• **Source text**
....

Thus while the poor women have hit upon the correct analysis that the lasting solution to the problem of malnutrition is in providing adequate and sustainable livelihood opportunities. The NGOs campaigning for an end to malnutrition on the other hand are more concerned with trying to improve the quality of the superficial bandage services being provided by the State. Plants need water at their roots and not on their leaves.

The crisis of malnutrition is there among all the poor and Madhya Pradesh is the state with the most number of hungry people in India. However, the children owing to their lower immunity are more prone to die than their elders are.

The truth is that devastation of livelihoods in Madhya Pradesh has taken place due to the adoption of wrong agricultural policies over the past 40 years or so.

The introduction of the cultivation of soyabean in the monsoon season has led to the gradual vanishing of such nutritious crops as jowar, bajra, makka, udad, tuar, moong and groundnut.

Simultaneously, in the winter season only wheat is sown and the area under gram has been going down. Thus while earlier the poor small farmers used to get nutritious food from their farms they now have to purchase food from the market at exorbitant prices.

Moreover, while agriculture was a profitable enterprise earlier because of subsidies provided for power and fertilizer now it has become a loss-making proposition due to the withdrawal of subsidies.

The problem has been aggravated over time by the fragmentation of land with the increase in population. This has meant that there are now more landless labourers like Chato who get less work and less remuneration and so are in even greater trouble than small landholders.

....

• **Listed records**
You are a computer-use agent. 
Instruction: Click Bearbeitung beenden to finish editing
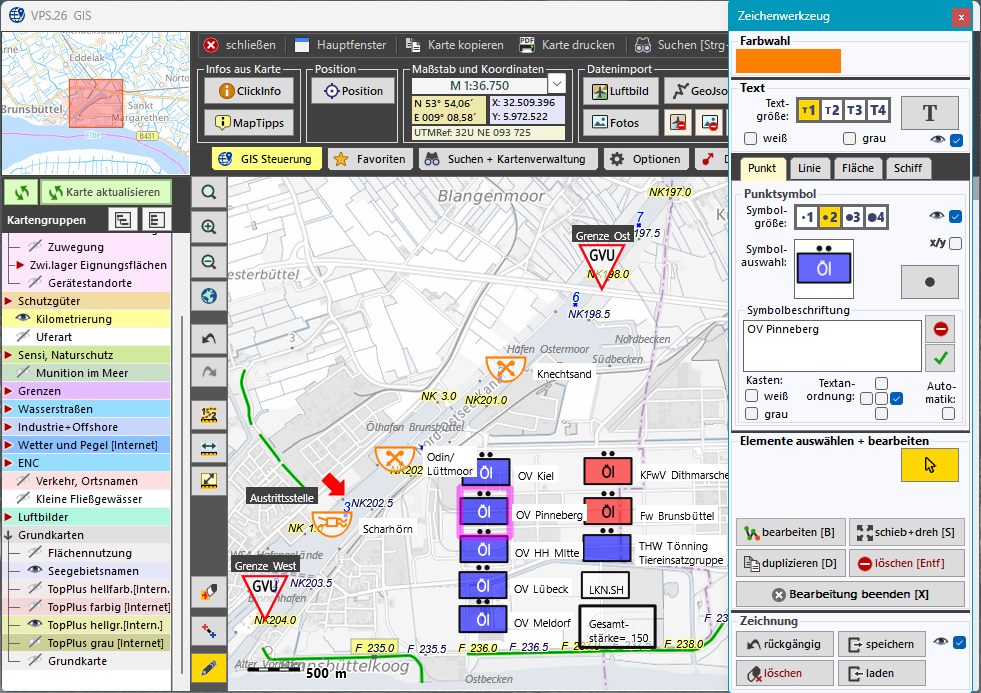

....

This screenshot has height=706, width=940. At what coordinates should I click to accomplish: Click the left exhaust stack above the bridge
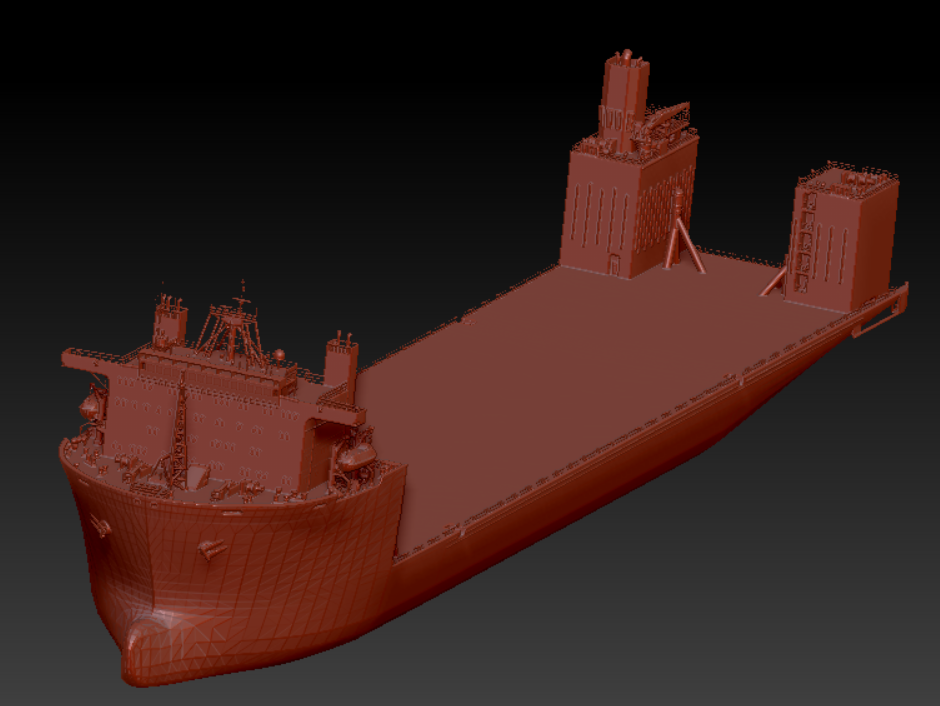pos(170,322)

....

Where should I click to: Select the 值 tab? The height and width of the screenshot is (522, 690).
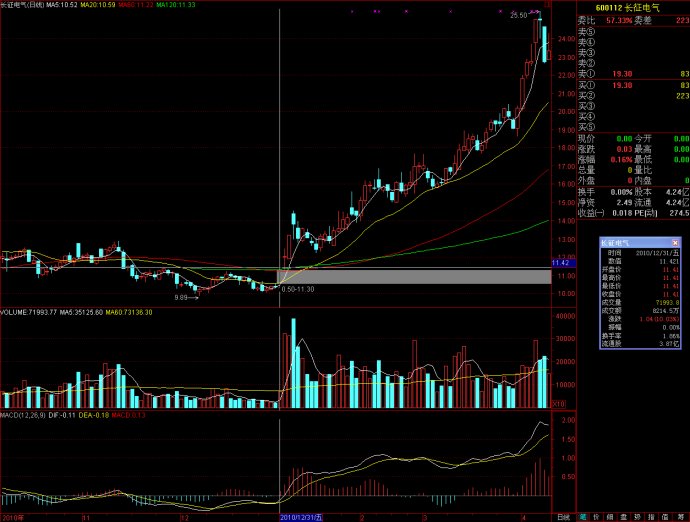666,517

....

• **Task to carry out**
Decide whether each statement below agrees with the text on malnutrition in Madhya Pradesh. Answer yes or no for each, and quote the words of the text that settle it.
1. Growing soyabean in the monsoon season has led nutritious crops to gradually vanish.
2. The area under gram in the winter season has been increasing.
3. Agriculture became loss-making because subsidies for power and fertilizer were raised.

• **Full output**
1. Yes: "The introduction of the cultivation of soyabean in the monsoon season has led to the gradual vanishing of such nutritious crops as jowar, bajra, makka, udad, tuar, moong and groundnut."
2. No: "the area under gram has been going down"
3. No: "now it has become a loss-making proposition due to the withdrawal of subsidies"